A recent study by the online employment site, CareerBuilder, found that 37 percent of hiring managers use social networking sites to research job applicants. Employers are primarily using Facebook (65 percent) and LinkedIn (63 percent) to research candidates; 16 percent use Twitter.
Researchers from Harris Interactive asked over 2,000 hiring managers and other human resources professionals whether they use publicly available information from social networking sites when making hiring decisions.
The study found that hiring managers are using social media to evaluate candidates’ character and personality outside the confines of the traditional interview process.
- A third (34 percent) of hiring managers who currently research candidates via social media said they have found information that has caused them not to hire a candidate.
- Three in ten hiring managers (29 percent) said they have found something that has caused them to hire a candidate.

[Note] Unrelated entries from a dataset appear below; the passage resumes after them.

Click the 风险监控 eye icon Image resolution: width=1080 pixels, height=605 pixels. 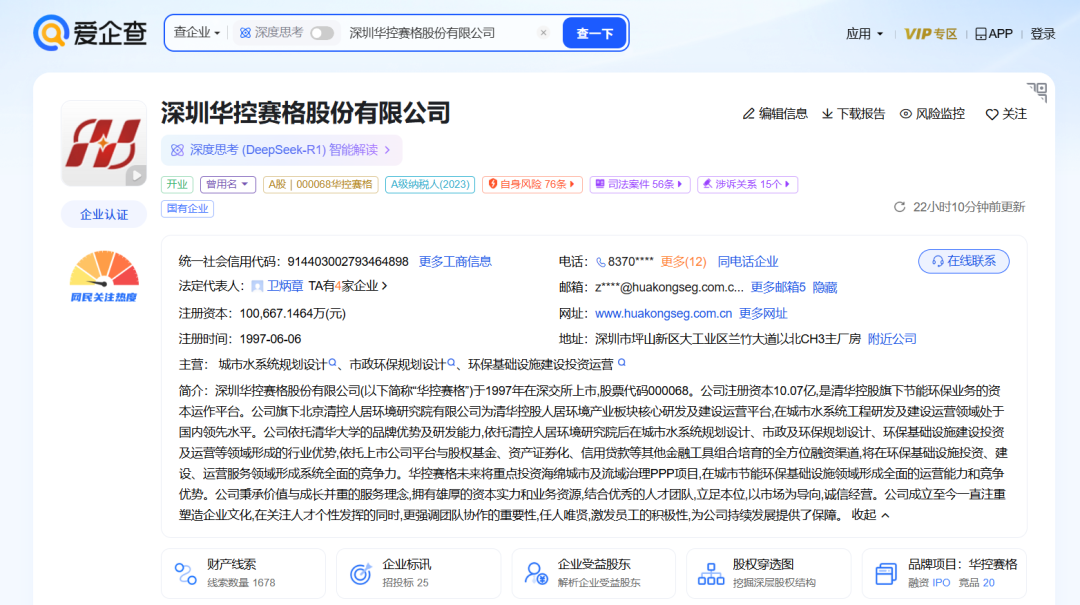pos(906,114)
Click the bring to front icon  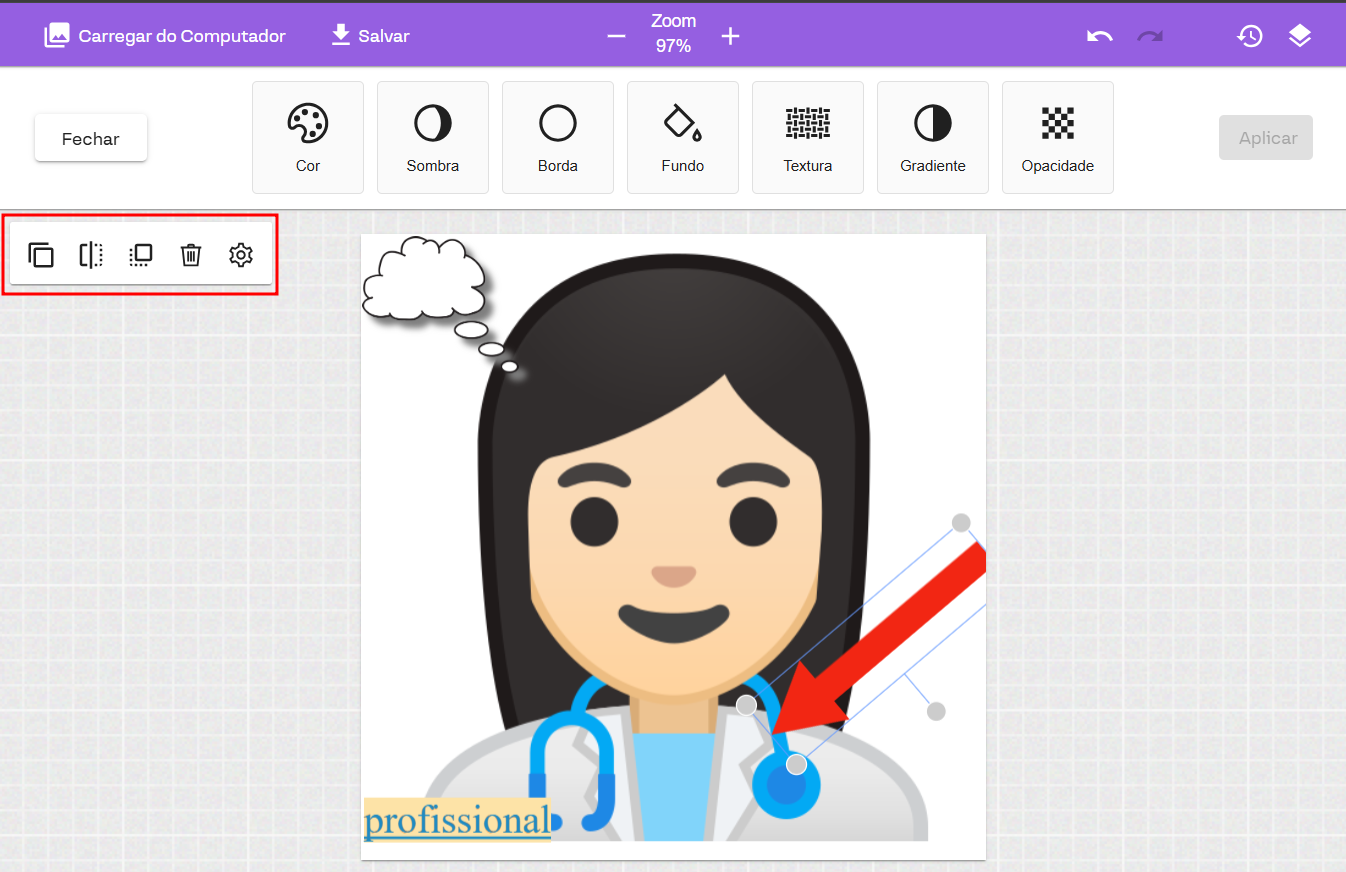coord(141,255)
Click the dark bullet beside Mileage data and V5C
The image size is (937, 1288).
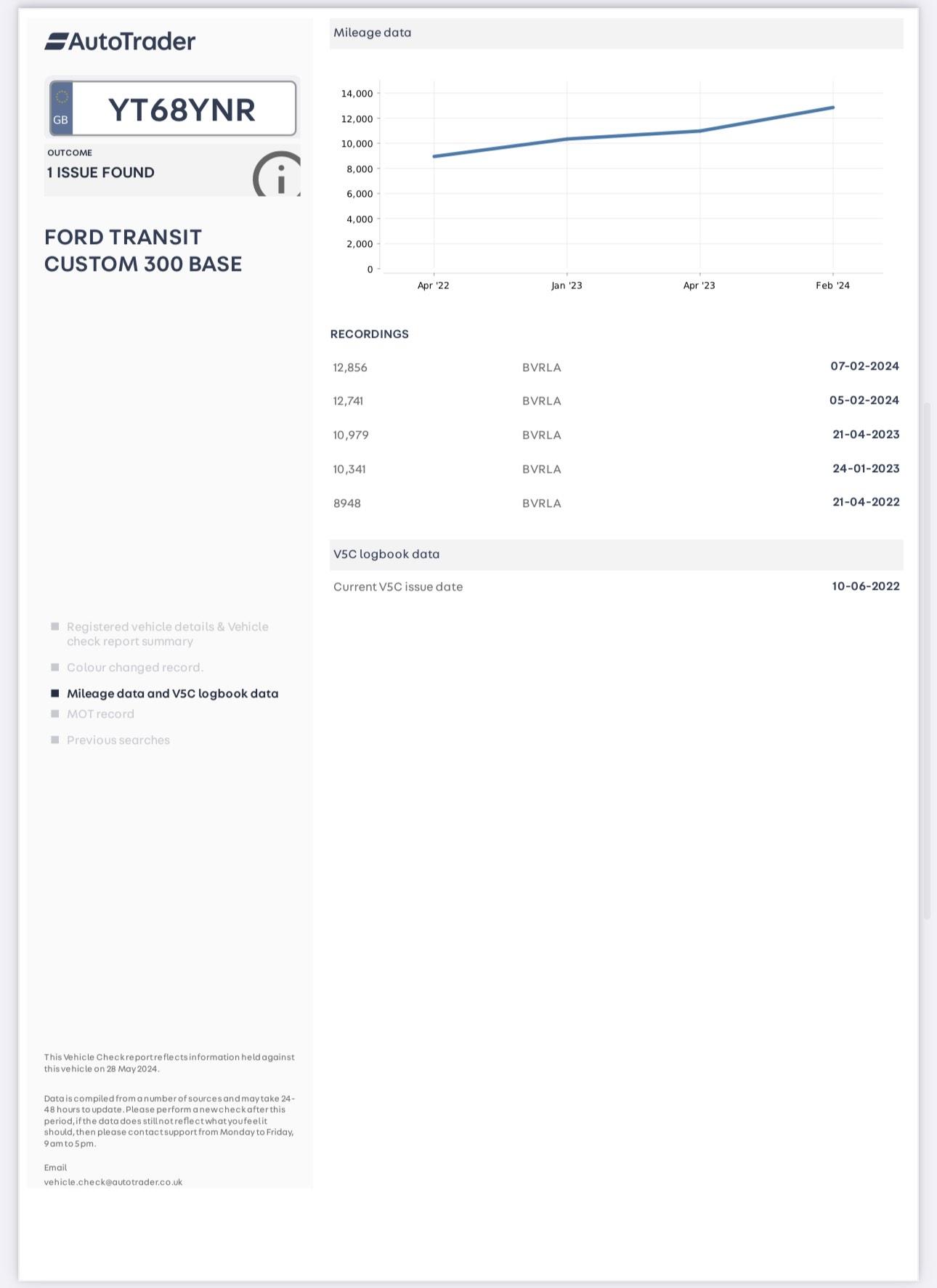[54, 694]
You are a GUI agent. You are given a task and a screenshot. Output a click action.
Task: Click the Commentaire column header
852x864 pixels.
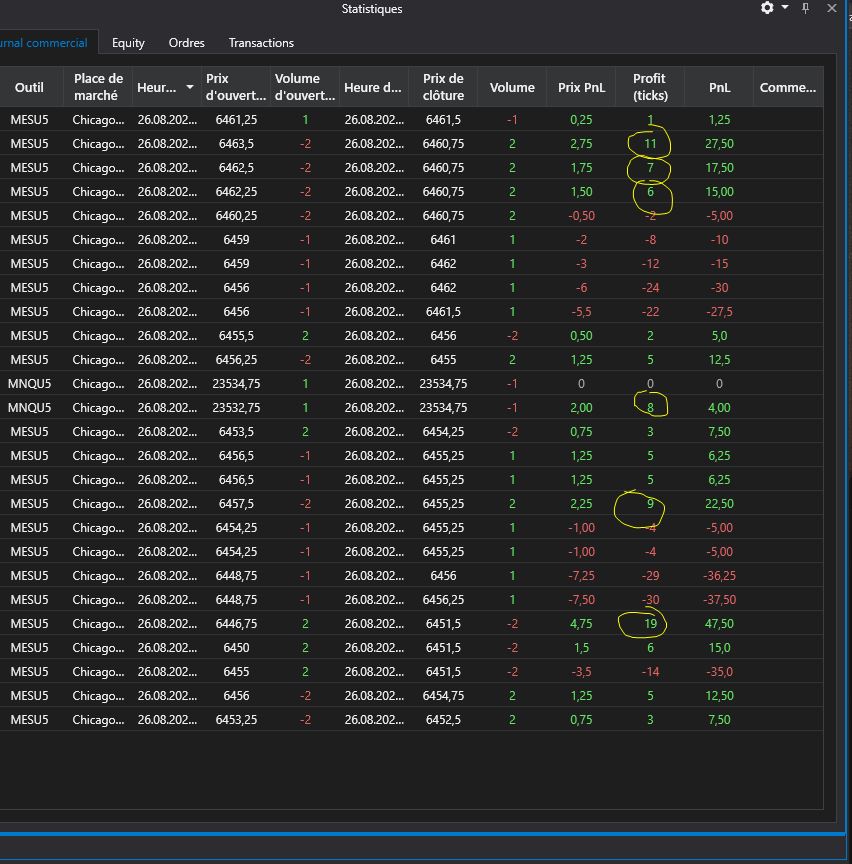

Rosemary Haefner, vice president of human resources at CareerBuilder, states that:
“Job seekers should be mindful of what potential employers can learn about them online. If you choose to leave social media content public, tailor the message to your advantage. Filter out anything that can tarnish your professional reputation and post communications, links and photos that portray you in the best possible light.”
Each branch of Hickey College Library has a copy of the book, How to Find a Job on Linkedln, Facebook, MySpace, Twitter and Other Social Networks (HF5382.7 .S34 2010)
- Use this resource to obtain helpful advice on how to market yourself, connect with employers, build business contacts, and gather recommendations using social networking tools.